_EXTRACTED TEXT_
══════

Philip Graham Ryken (DPhil, University of Oxford) is the eighth president of Wheaton College. He preached at Philadelphia's Tenth Presbyterian Church from 1995 until his appointment at Wheaton in 2010. Ryken has published more than fifty books, including When Trouble Comes and expository commentaries on Exodus, Ecclesiastes, and Jeremiah. He serves as a board member for the Gospel Coalition and the Lausanne Movement.

Philip Graham Ryken (DPhil, University of Oxford) is the eighth president of Wheaton College. He preached at Philadelphia's Tenth Presbyterian Church from 1995 until his appointment at Wheaton in 2010. Ryken has published more than fifty books, including When Trouble Comes and expository commentaries on Exodus, Ecclesiastes, and Jeremiah. He serves as a board member for the Gospel Coalition and the Lausanne Movement.

1
NOTHING WITHOUT LOVE


If I give away all I have, and if I deliver up my body to be burned, but have not love, I gain nothing.

1 CORINTHIANS 13:3

And Jesus, looking at him, loved him, and said to him, “You lack one thing: go, sell all that you have and give to the poor, and you will have treasure in heaven; and come, follow me.”

MARK 10:21

 

There is nothing I need more in my life than more of the love of Jesus. I need more of his love for my wife—the woman God has called me to serve until death. I need more of his love for my children and the rest of my extended family. I need more of his love for the church, including the spiritual brothers and sisters it is sometimes hard for me to love. I need more of his love for my neighbors who still need to hear the gospel, and for all the lost and the lonely people who are close to the heart of God even when they are far from my thoughts.

Everywhere I go, and in every relationship I have in life, I need more of the love of Jesus. The place where I need it the most is in my relationship with God himself, the Lover of my soul. What about you? Are you loving the way Jesus loves? Or do you need more of his love in your life—more love for God and for other people?

THE LOVE CHAPTER

One of the first places people look for love in the Bible is 1 Corinthians 13. It is one of the most famous passages in Scripture, mainly because it is read so often at weddings. Some people call it “the Love Chapter,” which is appropriate because it mentions love (agape) explicitly and implicitly more than a dozen times.

First Corinthians 13 is the Bible’s most complete portrait of love. A literature professor would call it an encomium, which is “a formal or high-flown expression of praise.”1 The Love Chapter is a love song for love, in which the apostle Paul establishes the necessity of love (vv. 1–3), sketches the character of love (vv. 4–7), and celebrates the permanence of love (vv. 8–13) as the greatest of all God’s gifts.

══════

_GIVEN TASK 1_
Answer these questions from the excerpt:
(a) At which church did Ryken preach from 1995?
(b) At what kind of event is 1 Corinthians 13 read so often?
(c) Which verses does Paul use to sketch the character of love?
_GIVEN TASK 2_
Name every university, college, church or organization that the excerpt links to Philip Graham Ryken.
The items that come next have nothing to do with the excerpt.

_INFORMATION PROVIDED_

══════

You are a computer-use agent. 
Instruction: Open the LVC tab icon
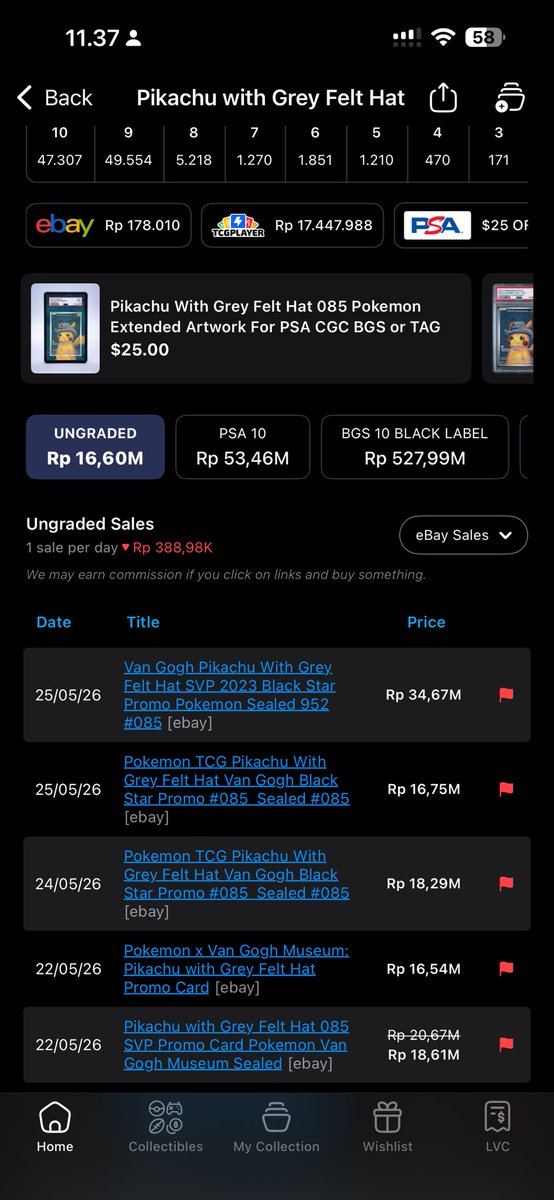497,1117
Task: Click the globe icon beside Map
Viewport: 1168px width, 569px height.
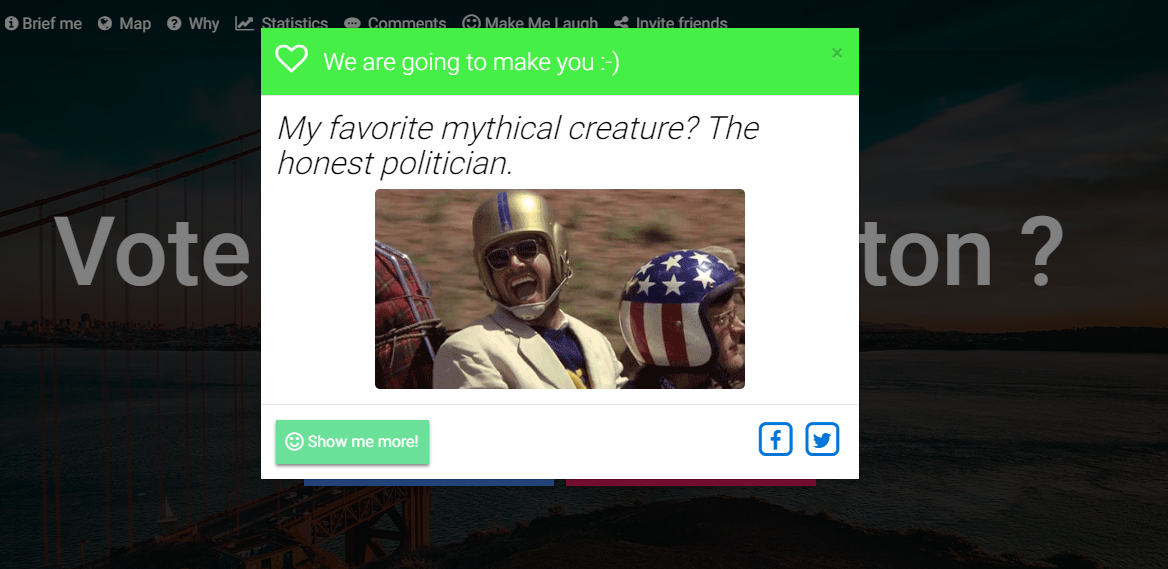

══════

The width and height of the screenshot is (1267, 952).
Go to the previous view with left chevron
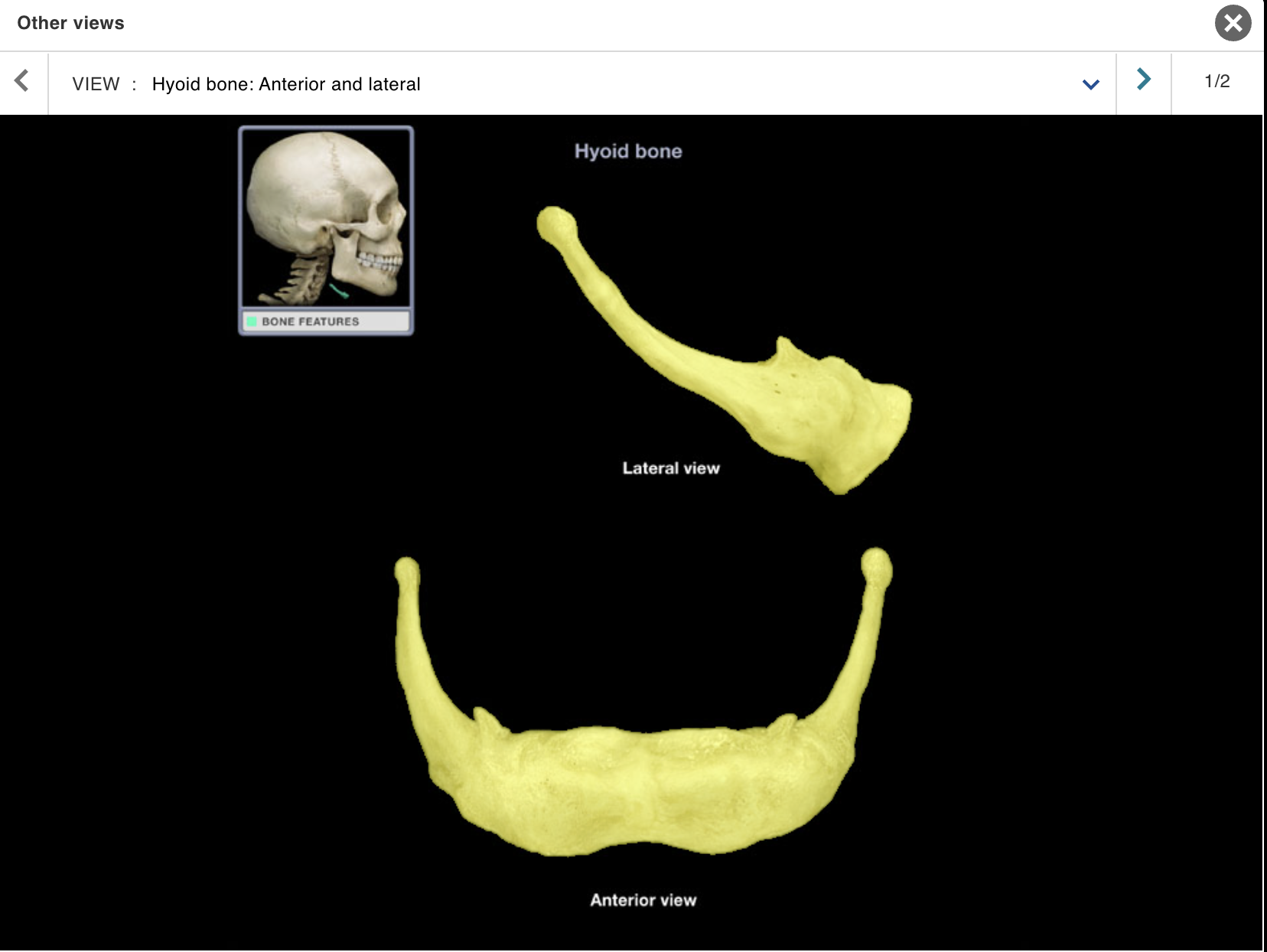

══════

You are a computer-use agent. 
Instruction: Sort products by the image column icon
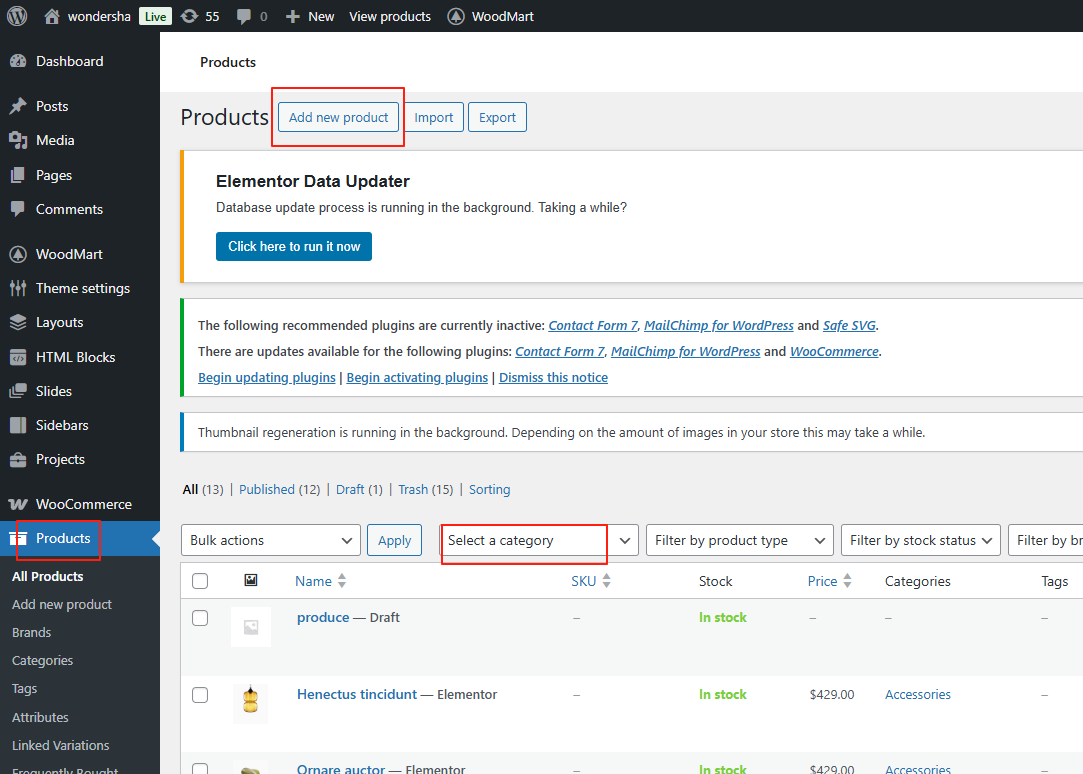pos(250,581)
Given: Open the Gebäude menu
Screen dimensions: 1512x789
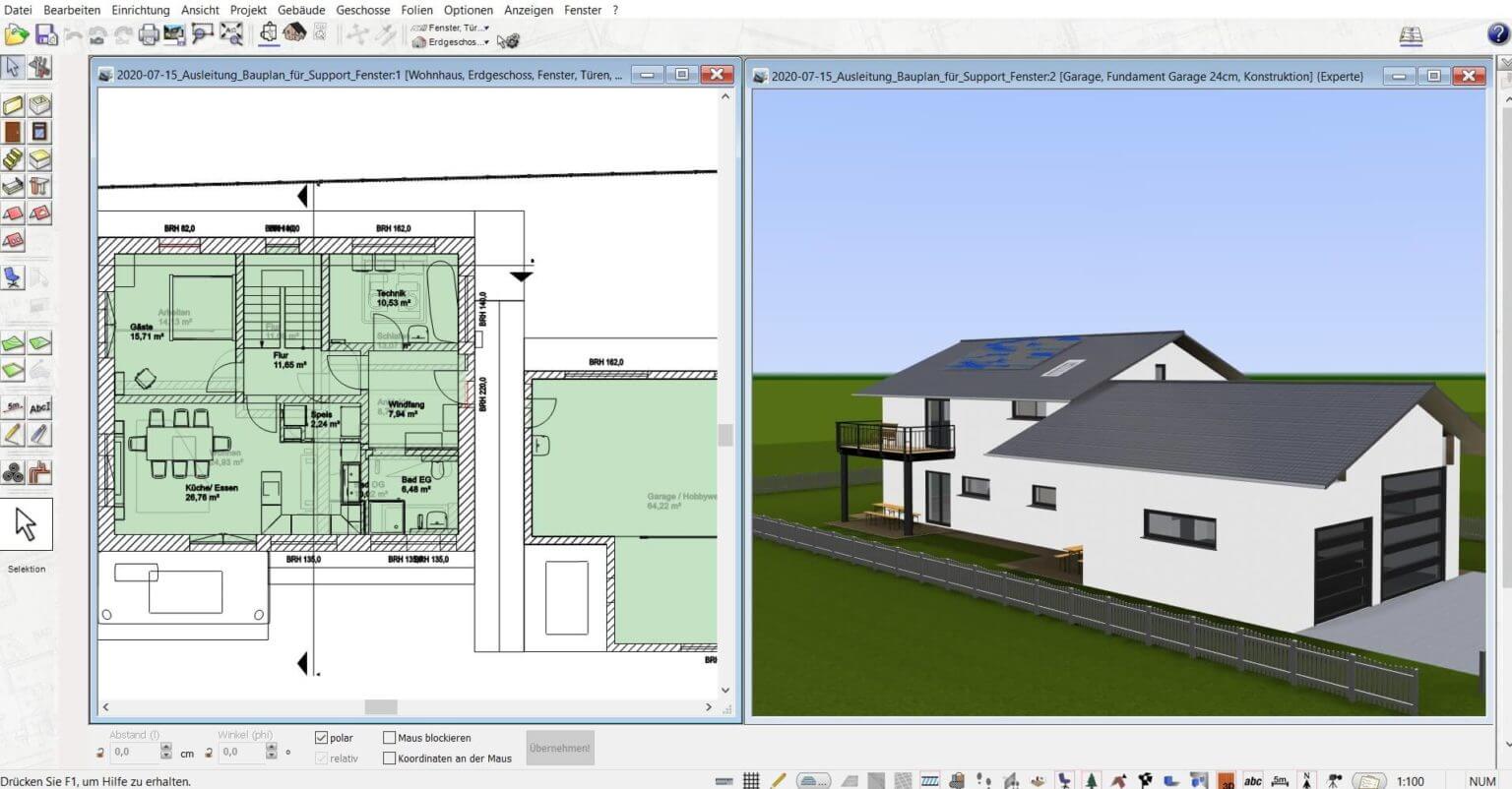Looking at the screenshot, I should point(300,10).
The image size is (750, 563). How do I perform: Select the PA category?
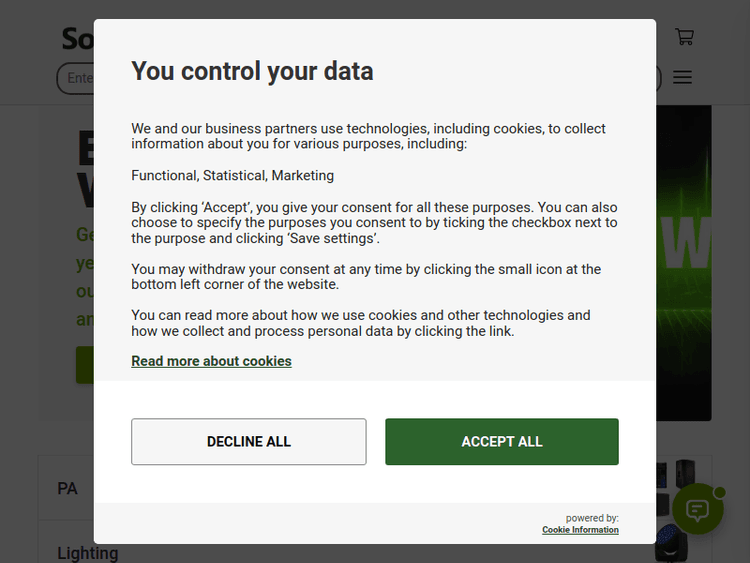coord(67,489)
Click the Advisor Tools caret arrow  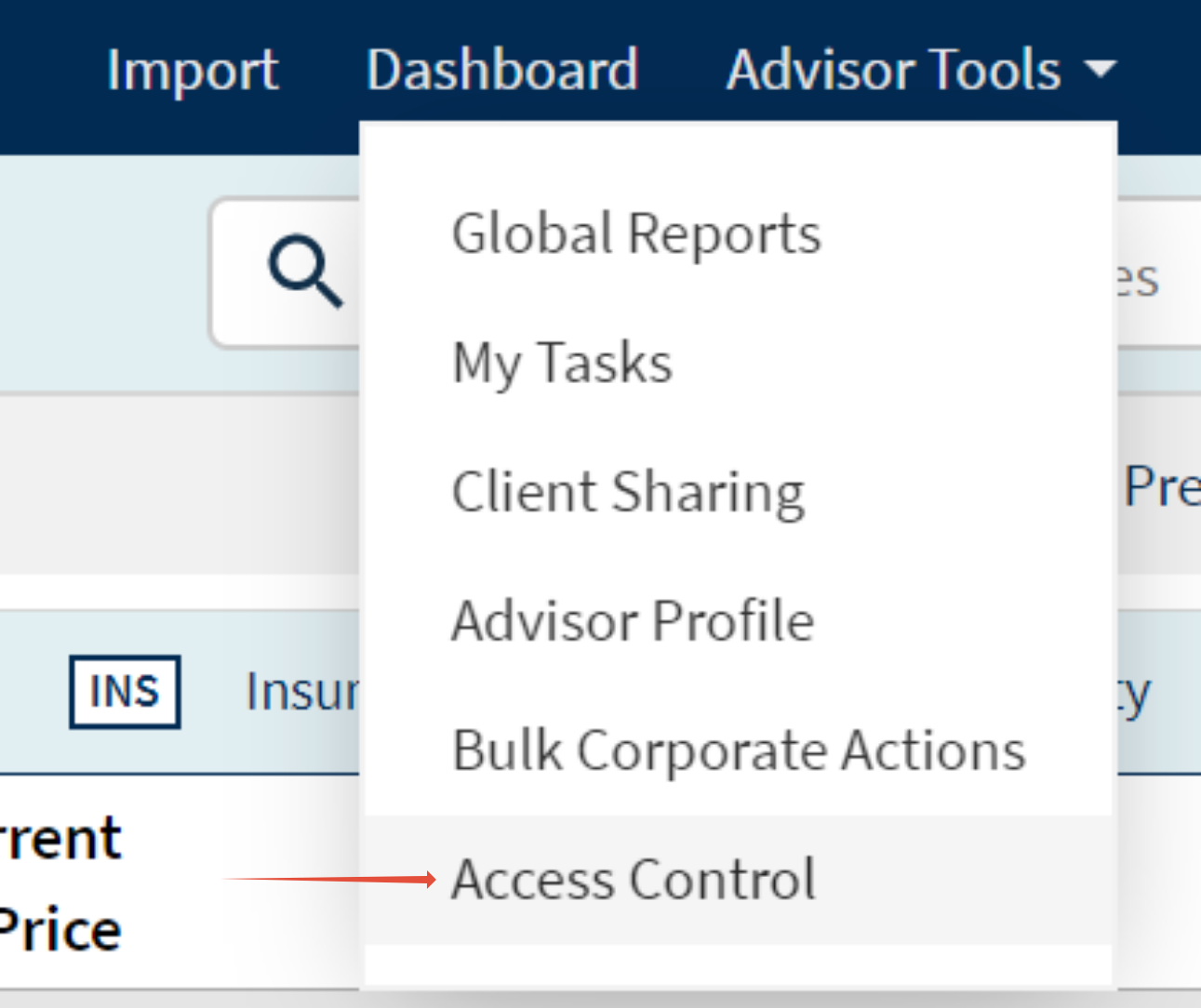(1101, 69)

══════

_EXERCISE SOLUTION 1_
(a) Tenth Presbyterian Church in Philadelphia
(b) Weddings
(c) Verses 4–7

_EXERCISE SOLUTION 2_
University of Oxford, Wheaton College, Tenth Presbyterian Church, the Gospel Coalition, the Lausanne Movement